**What is needed**
Of the records that follow, copy only the lines from the line containing "Where should I click to: Increase" to the line containing "Given: Select the PayPal logo", both included, exactly as written.

(Data records)

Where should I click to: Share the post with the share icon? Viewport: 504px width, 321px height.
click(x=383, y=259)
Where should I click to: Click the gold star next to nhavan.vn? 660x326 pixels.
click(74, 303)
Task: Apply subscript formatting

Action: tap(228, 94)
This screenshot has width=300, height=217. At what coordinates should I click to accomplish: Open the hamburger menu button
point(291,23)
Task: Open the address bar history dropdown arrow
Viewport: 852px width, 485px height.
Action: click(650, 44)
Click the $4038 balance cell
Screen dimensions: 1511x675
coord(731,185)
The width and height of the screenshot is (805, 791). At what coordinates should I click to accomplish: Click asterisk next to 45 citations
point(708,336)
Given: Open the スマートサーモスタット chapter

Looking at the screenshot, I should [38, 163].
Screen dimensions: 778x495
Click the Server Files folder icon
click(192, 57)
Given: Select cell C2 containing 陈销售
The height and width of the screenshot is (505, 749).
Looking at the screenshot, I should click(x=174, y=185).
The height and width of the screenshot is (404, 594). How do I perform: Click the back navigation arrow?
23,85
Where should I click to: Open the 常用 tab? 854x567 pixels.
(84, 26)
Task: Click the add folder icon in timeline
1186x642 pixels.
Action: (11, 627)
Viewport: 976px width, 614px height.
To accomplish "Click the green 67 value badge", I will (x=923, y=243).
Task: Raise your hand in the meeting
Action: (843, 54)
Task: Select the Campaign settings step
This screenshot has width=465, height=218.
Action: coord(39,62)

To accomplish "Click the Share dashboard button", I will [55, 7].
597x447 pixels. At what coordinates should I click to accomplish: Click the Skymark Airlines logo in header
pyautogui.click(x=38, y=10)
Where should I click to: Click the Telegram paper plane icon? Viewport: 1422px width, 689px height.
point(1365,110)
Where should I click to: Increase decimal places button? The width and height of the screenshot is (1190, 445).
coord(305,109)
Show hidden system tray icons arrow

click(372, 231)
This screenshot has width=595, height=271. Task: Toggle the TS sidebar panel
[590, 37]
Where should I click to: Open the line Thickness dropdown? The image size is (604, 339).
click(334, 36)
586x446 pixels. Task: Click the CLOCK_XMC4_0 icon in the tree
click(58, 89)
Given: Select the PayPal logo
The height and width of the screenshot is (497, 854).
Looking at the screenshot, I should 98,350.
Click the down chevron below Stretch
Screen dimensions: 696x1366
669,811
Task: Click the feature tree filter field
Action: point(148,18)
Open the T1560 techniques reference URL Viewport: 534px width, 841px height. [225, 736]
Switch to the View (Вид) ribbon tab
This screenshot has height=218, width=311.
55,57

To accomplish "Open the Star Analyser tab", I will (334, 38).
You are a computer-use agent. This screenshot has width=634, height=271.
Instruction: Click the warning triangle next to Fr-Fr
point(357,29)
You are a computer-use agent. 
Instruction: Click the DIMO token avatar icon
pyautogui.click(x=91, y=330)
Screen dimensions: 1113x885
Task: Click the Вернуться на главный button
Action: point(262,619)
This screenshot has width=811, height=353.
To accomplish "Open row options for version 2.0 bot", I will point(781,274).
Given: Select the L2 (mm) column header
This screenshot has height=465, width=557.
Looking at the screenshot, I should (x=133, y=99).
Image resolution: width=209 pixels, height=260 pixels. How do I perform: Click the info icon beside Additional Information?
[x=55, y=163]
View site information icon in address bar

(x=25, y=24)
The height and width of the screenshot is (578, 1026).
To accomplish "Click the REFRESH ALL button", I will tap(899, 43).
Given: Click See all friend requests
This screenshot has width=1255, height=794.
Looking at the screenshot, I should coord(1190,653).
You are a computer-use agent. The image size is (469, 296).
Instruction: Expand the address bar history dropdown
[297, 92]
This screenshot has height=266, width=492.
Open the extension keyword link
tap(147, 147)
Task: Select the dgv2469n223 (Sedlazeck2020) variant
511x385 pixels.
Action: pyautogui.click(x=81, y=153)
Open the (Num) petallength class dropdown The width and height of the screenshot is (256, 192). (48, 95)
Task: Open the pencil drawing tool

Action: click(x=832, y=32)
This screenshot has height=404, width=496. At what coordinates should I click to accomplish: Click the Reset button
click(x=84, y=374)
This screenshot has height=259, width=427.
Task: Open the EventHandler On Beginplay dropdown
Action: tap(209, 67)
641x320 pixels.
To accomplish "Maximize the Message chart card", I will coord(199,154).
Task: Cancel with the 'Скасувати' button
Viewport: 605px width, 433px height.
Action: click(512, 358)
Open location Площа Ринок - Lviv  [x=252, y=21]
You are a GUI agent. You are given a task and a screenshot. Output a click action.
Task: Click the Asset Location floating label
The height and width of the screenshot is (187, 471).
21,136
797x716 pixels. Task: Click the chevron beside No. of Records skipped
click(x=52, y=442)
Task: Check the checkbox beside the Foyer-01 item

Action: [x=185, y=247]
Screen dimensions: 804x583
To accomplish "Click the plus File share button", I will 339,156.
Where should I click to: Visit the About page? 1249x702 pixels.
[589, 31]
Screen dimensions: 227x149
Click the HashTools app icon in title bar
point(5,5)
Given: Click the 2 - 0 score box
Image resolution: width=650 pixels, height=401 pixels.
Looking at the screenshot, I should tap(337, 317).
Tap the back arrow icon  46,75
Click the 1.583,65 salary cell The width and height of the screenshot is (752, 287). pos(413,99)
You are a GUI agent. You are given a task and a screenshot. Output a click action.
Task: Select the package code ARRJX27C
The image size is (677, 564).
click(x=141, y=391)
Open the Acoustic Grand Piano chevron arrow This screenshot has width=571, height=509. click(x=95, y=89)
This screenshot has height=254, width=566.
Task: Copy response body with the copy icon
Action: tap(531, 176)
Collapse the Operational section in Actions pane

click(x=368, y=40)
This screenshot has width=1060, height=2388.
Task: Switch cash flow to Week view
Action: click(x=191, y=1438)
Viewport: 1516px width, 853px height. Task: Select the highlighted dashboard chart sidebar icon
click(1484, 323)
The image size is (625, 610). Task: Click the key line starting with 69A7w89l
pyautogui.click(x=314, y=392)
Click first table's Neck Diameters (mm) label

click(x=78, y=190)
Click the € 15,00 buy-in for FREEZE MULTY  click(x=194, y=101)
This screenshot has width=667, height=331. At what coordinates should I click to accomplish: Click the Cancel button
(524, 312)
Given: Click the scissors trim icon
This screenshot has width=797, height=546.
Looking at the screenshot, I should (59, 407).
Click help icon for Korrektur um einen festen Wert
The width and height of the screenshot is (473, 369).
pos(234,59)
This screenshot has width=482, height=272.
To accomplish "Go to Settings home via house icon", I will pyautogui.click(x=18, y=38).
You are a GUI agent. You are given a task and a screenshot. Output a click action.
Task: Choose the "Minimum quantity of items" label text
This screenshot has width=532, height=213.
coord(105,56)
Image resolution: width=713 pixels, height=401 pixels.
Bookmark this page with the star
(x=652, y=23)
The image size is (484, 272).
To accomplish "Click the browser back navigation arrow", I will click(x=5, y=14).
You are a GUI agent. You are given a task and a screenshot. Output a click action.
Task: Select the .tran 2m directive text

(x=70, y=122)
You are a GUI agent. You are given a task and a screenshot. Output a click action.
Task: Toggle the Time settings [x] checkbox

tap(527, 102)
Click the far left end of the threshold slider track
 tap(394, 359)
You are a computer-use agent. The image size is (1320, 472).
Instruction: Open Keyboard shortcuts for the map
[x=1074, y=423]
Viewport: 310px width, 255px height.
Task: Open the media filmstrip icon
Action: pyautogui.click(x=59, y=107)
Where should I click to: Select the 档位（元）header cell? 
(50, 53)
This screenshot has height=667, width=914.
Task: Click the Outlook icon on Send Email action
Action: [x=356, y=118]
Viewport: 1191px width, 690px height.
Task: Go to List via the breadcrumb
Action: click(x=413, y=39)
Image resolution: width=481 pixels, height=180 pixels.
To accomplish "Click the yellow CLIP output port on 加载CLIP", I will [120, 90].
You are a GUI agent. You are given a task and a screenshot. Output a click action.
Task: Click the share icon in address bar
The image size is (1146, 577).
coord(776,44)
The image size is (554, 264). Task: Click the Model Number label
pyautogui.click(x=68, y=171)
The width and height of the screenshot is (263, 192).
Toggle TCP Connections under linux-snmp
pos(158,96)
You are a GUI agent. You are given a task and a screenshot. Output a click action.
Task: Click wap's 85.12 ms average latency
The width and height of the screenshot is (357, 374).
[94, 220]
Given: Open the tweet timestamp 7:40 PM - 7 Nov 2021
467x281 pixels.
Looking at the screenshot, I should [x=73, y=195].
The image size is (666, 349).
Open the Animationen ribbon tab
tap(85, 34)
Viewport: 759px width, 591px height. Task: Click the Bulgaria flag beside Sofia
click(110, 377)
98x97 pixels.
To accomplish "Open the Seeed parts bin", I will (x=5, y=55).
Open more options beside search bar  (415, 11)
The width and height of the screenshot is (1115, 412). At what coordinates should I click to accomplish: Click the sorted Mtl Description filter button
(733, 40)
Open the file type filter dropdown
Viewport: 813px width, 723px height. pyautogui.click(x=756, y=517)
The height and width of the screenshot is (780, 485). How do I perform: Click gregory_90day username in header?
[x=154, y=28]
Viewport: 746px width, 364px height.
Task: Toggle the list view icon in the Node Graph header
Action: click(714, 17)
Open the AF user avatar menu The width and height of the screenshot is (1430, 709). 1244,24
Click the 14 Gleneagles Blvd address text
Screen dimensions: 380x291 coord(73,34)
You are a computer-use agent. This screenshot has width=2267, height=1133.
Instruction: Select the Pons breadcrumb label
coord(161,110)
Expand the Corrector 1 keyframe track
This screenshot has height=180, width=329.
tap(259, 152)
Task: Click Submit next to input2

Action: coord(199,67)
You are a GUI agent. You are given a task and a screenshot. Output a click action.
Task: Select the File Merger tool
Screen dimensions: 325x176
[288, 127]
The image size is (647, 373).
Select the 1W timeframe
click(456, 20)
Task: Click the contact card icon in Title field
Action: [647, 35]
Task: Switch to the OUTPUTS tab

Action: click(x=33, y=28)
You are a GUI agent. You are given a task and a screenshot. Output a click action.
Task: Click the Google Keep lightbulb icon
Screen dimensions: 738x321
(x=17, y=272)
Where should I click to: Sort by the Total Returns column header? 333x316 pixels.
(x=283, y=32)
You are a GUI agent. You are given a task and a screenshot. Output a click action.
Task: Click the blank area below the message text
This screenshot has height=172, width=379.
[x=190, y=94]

**Problem solution**
Where should I click to: Increase decimal places button? The width and height of the screenshot is (1190, 445).
coord(305,109)
Show hidden system tray icons arrow

click(372, 231)
This screenshot has width=595, height=271. Task: Toggle the TS sidebar panel
[590, 37]
Where should I click to: Open the line Thickness dropdown? The image size is (604, 339).
click(334, 36)
586x446 pixels. Task: Click the CLOCK_XMC4_0 icon in the tree
click(58, 89)
Given: Select the PayPal logo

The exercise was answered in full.